**TASK ITEM**: Read through the material below and find each line that has the word "heading"; copy it.

**** ENTRIES PROVIDED ****

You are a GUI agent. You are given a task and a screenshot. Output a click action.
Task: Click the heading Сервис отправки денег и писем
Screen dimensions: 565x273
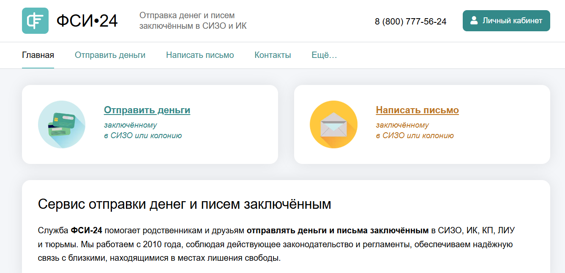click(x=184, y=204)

****
**** ENTRIES PROVIDED ****

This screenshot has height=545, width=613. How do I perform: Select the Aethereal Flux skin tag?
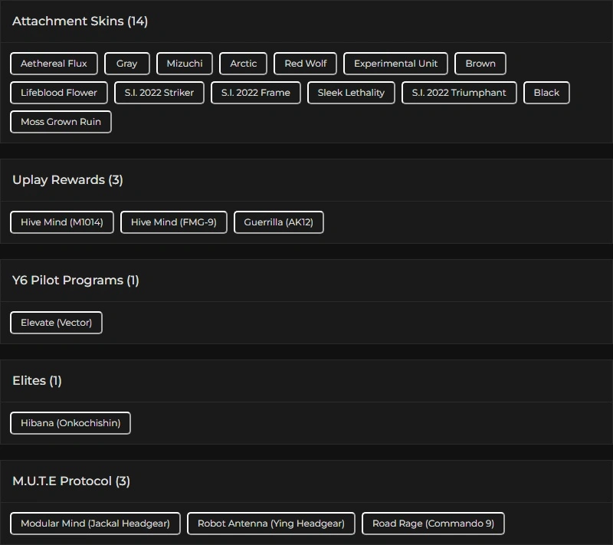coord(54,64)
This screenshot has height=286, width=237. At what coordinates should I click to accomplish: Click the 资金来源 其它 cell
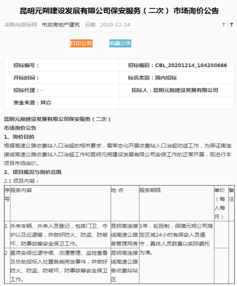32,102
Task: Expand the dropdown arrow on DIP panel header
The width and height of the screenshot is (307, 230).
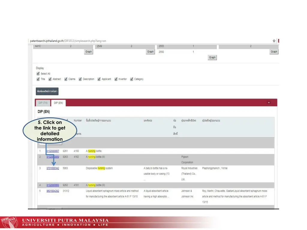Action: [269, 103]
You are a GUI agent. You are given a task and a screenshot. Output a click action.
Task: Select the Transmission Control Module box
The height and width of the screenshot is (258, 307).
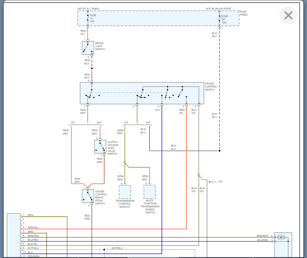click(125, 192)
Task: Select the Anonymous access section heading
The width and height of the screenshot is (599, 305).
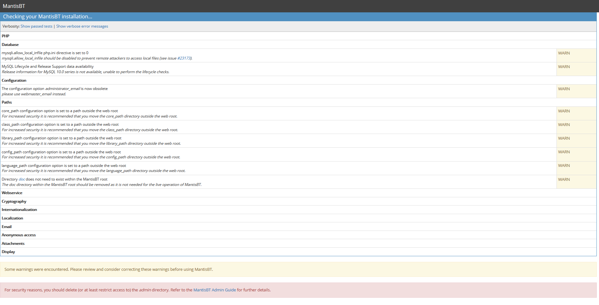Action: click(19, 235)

****
**** ENTRIES PROVIDED ****

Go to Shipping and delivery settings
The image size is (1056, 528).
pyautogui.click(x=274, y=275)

****

**ANSWER BOX**:
Task: Click the heading Сервис отправки денег и писем
Task: Select the Anonymous access section heading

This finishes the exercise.